Education is seen as the passport to the future. A series of text books have been developed for the 117 state funded schools in the city. These books use examples drawn from the city of Curitiba and encourage the children to love the city they live in and feel a sense of belonging and responsibility for it. Small neighbourhood libraries in the form of lighthouses have been built near the schools. Painted in bright colours, each library houses 5,000 books. At night the lighthouse is illuminated helping to provide security on the city streets at night.
Care for marginalised children receives priority treatment in Curitiba with a range of co-ordinated programmes. Industries, shops and institutions are encouraged to ‘adopt’ a few children, providing them with a meal a day and a small wage in exchange for doing simple maintenance, gardening or office chores. SOS Street Educators walk the streets at night finding children sleeping rough and encouraging them to join one of the many programmes available to house, educate and employ them.

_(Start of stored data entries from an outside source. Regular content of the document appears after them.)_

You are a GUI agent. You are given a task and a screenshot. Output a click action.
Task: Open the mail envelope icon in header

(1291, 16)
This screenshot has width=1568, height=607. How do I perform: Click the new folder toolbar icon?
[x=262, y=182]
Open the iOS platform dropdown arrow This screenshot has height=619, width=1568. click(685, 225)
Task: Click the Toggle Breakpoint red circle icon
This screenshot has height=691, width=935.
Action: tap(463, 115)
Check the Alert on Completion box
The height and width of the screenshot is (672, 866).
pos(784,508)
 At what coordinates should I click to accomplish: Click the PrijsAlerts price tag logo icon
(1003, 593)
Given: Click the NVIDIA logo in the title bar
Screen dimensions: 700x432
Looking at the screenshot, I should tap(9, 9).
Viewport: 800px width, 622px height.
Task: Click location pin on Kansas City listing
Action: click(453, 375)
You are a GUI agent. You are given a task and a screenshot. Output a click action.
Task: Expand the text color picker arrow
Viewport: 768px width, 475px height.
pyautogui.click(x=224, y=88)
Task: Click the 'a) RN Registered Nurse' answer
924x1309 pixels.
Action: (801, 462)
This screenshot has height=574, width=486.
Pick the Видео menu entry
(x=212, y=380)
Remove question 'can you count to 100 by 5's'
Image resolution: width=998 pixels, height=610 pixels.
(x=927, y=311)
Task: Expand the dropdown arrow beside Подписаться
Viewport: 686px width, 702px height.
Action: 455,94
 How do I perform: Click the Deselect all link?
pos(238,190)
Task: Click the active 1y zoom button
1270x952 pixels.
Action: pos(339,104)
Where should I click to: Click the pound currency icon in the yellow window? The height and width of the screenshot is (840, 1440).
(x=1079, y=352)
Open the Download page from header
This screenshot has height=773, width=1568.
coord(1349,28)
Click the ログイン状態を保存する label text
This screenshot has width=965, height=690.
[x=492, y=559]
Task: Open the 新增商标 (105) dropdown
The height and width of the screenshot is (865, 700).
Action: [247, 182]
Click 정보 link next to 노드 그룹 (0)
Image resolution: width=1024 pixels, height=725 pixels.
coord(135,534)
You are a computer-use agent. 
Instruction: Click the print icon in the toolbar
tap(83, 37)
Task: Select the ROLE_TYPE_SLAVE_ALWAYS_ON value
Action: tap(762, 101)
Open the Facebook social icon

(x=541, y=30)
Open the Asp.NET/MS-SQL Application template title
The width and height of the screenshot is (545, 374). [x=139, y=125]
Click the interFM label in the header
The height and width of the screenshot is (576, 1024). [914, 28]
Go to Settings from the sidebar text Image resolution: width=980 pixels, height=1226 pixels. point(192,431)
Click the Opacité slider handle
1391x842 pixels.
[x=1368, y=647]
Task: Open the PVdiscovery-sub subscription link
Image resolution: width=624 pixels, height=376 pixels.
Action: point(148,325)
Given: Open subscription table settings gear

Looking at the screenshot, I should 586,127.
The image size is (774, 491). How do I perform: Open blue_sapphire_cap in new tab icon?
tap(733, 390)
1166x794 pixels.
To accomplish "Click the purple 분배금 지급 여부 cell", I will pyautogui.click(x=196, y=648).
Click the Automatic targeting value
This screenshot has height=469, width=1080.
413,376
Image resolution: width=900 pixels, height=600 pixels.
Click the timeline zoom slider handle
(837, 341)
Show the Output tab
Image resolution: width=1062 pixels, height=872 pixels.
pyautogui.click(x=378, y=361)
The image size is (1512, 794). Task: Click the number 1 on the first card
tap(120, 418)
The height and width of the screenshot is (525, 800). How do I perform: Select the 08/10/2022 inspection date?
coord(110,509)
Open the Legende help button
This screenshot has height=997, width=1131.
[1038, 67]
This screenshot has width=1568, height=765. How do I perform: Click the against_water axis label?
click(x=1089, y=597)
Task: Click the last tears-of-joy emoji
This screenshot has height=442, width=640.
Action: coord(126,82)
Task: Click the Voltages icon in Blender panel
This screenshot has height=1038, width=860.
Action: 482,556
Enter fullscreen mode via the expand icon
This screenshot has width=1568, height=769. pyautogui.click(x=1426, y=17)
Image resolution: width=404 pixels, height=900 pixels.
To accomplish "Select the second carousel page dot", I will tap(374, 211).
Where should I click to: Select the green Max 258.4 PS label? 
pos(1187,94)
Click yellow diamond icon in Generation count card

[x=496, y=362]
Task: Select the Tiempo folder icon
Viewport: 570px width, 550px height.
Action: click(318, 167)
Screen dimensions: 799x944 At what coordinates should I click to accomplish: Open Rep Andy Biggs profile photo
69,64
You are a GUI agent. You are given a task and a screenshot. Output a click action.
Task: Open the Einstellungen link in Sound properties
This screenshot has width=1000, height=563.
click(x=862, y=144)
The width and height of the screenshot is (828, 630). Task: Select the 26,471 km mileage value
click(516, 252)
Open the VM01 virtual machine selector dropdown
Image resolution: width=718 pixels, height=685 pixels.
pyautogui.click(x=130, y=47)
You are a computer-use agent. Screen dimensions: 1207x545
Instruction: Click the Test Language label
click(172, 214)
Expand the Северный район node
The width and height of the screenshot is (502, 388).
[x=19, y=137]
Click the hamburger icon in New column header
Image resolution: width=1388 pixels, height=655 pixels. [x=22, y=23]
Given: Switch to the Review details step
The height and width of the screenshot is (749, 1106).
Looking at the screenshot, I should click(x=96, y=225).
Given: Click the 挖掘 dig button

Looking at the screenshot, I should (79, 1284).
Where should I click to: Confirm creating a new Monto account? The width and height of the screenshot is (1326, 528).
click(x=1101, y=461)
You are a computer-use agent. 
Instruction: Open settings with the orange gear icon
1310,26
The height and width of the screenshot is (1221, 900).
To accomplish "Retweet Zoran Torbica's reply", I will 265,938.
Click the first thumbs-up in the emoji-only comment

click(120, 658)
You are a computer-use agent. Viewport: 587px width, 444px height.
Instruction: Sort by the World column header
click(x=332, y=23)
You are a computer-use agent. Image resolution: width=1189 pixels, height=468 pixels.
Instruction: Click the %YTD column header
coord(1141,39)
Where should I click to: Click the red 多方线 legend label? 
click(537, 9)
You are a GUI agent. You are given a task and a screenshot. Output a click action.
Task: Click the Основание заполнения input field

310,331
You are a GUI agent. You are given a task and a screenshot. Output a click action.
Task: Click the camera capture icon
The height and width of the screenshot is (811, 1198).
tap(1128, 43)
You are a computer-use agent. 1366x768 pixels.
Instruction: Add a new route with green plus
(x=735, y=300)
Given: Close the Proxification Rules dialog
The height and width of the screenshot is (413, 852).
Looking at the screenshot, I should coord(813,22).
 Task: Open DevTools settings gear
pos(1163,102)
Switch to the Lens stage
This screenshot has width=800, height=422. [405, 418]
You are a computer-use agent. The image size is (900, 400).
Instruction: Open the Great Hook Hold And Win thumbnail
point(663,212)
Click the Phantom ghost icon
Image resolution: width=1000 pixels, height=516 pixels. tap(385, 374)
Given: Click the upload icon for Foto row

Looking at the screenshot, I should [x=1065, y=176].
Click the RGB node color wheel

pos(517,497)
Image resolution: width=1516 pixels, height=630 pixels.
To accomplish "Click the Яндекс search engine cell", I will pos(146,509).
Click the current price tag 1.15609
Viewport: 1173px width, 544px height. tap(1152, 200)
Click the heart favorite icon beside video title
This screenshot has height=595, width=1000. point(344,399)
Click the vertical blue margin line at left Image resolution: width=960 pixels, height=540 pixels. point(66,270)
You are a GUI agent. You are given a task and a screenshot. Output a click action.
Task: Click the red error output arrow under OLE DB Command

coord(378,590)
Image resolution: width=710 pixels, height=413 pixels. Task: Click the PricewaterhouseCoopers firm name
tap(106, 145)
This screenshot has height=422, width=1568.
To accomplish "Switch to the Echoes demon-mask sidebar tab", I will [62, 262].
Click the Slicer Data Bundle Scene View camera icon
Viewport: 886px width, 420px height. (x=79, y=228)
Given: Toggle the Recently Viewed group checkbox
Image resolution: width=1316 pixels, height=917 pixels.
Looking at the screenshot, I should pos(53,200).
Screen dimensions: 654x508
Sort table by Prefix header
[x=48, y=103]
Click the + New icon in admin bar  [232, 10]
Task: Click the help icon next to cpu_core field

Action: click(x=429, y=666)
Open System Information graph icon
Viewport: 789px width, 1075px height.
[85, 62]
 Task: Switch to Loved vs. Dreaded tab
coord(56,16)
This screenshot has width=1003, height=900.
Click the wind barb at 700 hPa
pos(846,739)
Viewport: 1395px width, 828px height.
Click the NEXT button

A range of programmes seeking to improve all aspects of daily life for the citizens flourish under the well administered city government. People are consulted at all levels and kept continuously informed on what is being done in their city. Seven new Citizenship Streets have been established as regional governance centres. These are connected to the mass transportation terminals and are equipped with libraries and sports facilities. They are used for shows, movies, craft and antique fairs and are supplied with all public services including those which formerly were only available in the city centre. This is intended to be a moving of the city hall to the people, a further way of encouraging the sense of citizenship that is the key to Curitiba’s success in the past and to its continuing success in the future.